Baltimore County schools boss admits Common Core implementation has been disaster
In a blunt letter to teachers and administrators on Monday, Baltimore County school Superintendent Dallas Dance admitted that his school district’s implementation of the national Common Core has been a nearly unmitigated disaster.
Throughout the first month of the school year, Baltimore County elementary school teachers have experienced a host of frustrating problems in their attempts to access the school language arts portion of the statewide curriculum, reports The Baltimore Sun.
Problems arose in August when district administrators foisted a glitch-filled computerized version of the curriculum onto teachers just before the school year began.
As recently as last week, Dance was singing a far more positive tune about the half-baked implementation.
“We are building the plane as we fly it,” he said then according to The Sun, “but let’s be clear our passengers are safe.”
Complaints continued to mount, though. Teachers couldn’t access all the information they needed to plan day-to-day lesson plans. As a result, they were forced to stay at school as late as 10 p.m. on many weekday nights.
In his letter, Dance praised the “hard work, perseverance, resiliency, and dedication” of teachers and administrators, notes The Sun. He could “feel the high levels of anxiety throughout our organization,” he also explained.
“I must personally take sole responsibility for the issues and mistakes evident in our Elementary English/Language Arts Unit 1 curriculum that we implemented this school year,” Dance wrote. “I have never believed in excuses, and this instance is no exception. To our elementary administrators and teachers, I want to personally thank you for your patience and flexibility as we develop future units.”
Presumably, then, the Baltimore County school district is still fiddling with the curriculum it is failing to implement in its elementary schools.
In the meantime, the district has been sending out old-school, printed versions of the language arts curriculum to individual schools. Improvements in computer technology aren’t expected until Halloween or so.
Superintendent Dance made national news in late September when sat shamelessly and watched while a Baltimore County parent got violently arrested for expressing frustrations about the implementation of the Common Core at a public forum on the subject.
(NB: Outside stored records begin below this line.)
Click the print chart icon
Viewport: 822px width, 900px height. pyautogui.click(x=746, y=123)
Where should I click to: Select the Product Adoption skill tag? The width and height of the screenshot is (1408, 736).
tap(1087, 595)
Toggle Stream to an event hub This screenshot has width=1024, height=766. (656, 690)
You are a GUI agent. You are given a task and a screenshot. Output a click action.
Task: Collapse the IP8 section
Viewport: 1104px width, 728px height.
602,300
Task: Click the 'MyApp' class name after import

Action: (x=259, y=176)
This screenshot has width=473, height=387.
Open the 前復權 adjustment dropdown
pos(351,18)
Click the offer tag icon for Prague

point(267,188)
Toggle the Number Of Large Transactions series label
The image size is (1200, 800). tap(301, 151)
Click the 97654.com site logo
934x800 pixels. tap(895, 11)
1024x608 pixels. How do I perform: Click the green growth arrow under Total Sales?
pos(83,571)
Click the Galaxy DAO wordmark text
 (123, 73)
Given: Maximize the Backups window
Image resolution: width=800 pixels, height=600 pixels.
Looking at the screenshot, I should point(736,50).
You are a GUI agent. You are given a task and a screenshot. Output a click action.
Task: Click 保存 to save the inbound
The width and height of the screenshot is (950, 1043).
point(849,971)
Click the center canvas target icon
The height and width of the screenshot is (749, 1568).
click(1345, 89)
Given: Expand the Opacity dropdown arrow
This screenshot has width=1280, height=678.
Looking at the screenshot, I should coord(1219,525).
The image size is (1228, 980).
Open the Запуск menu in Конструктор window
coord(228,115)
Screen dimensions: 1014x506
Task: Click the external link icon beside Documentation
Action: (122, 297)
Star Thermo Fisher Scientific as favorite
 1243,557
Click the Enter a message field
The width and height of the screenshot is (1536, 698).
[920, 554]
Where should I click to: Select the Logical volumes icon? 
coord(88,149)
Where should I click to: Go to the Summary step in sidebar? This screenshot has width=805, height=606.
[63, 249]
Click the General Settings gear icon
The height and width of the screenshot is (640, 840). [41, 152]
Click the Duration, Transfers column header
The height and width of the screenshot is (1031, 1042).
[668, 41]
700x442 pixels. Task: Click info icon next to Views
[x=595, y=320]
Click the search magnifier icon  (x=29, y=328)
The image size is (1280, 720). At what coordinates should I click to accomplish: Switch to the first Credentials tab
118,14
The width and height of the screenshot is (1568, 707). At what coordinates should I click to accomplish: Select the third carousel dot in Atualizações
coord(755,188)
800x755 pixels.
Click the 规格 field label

Somehow, the parent, Robert Small, a father of two Baltimore County elementary schoolchildren, was then charged with assaulting a police officer in the second degree. (RELATED: Now they’re arresting people who complain about the Common Core)
Small, 46, stood up out of order during a question-and-answer forum held by the Maryland State Department of Education. He interrupted Dance and explained — calmly, though not particularly fluidly — his belief that the Common Core lowers standards of education for children in the district.
The Baltimore County state’s attorney’s office then took one look at the case against Small and promptly dropped all charges. (RELATED: Update: Charges dropped against dad arrested for objecting to Common Core)
This fall, for the first time, 45 states and the District of Columbia have begun implementing the Common Core State Standards Initiative, which attempts to standardize various K-12 curricula around the country.
The Common Core standards demand that students know certain things by certain grade levels, but do little to describe how teachers should impart those skills.
Criticism of the Common Core has risen sharply. Opposition has brought together conservatives who are opposed to a federal takeover of public education and leftists who deplore ever-more standardized testing.